Abstract While type I interferon (IFN-I) is central to antiviral immunity, it can also promote pathology in bacterial and parasitic infections, and autoimmune diseases. Plasmacytoid dendritic cells (pDCs) are able to produce 1,000× more IFN-I than any other cell upon sensing of nucleic acid ligands by TLR7 and TLR9. pDCs can obtain their ligands via direct cell-cell interactions, yet what regulates these interactions and whether pDCs need to receive additional signals to secrete IFN-I is unknown. Using a mouse model of severe malaria, we showed that pDCs initiate IFN-I production in the bone marrow (BM) of infected mice, and that this required CD169+ macrophages (MPs). IFN-I production by pDCs was also dependent on TLR7 and STING sensing in pDCs and CD169+ MPs, respectively. Through intravital microscopy (IVM), we further revealed that pDCs arrest and form clusters with CD169+MPs in the BM of malaria infected mice when peak IFN-I production occurs.

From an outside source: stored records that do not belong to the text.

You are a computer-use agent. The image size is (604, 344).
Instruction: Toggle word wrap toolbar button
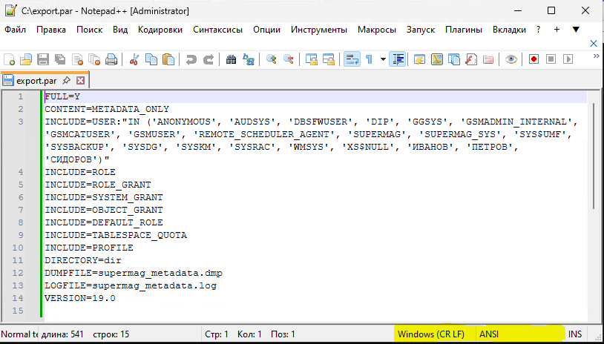point(352,59)
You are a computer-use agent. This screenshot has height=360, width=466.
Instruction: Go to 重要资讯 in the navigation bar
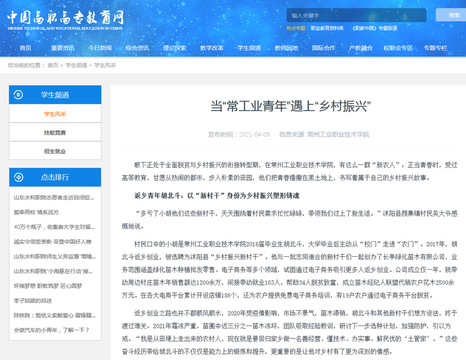[x=62, y=48]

Here, we hypothesize that pDC-MP interactions are required to license pDCs to produce IFN-I. We found that pDCs fail to arrest and form clusters with MPs in Tlr7−/− mice, and that blocking chemotaxis prevents pDC-MP interactions and subsequent IFN-I production, consistent with our hypothesis. Interestingly, while pDCs do not make IFN-I in STING-deficient mice, they still arrest and cluster around MPs. These clusters are much larger than in WT mice, suggesting that pDCs fail to receive another STING-dependent signal. Collectively, these results support a model in which pDC production of IFN-I is tightly regulated through a functional interaction with CD169+ MPs providing activating ligands and stimulatory signals. Targeting this interaction may represent a novel way to tune levels of IFN-I produced by pDCs.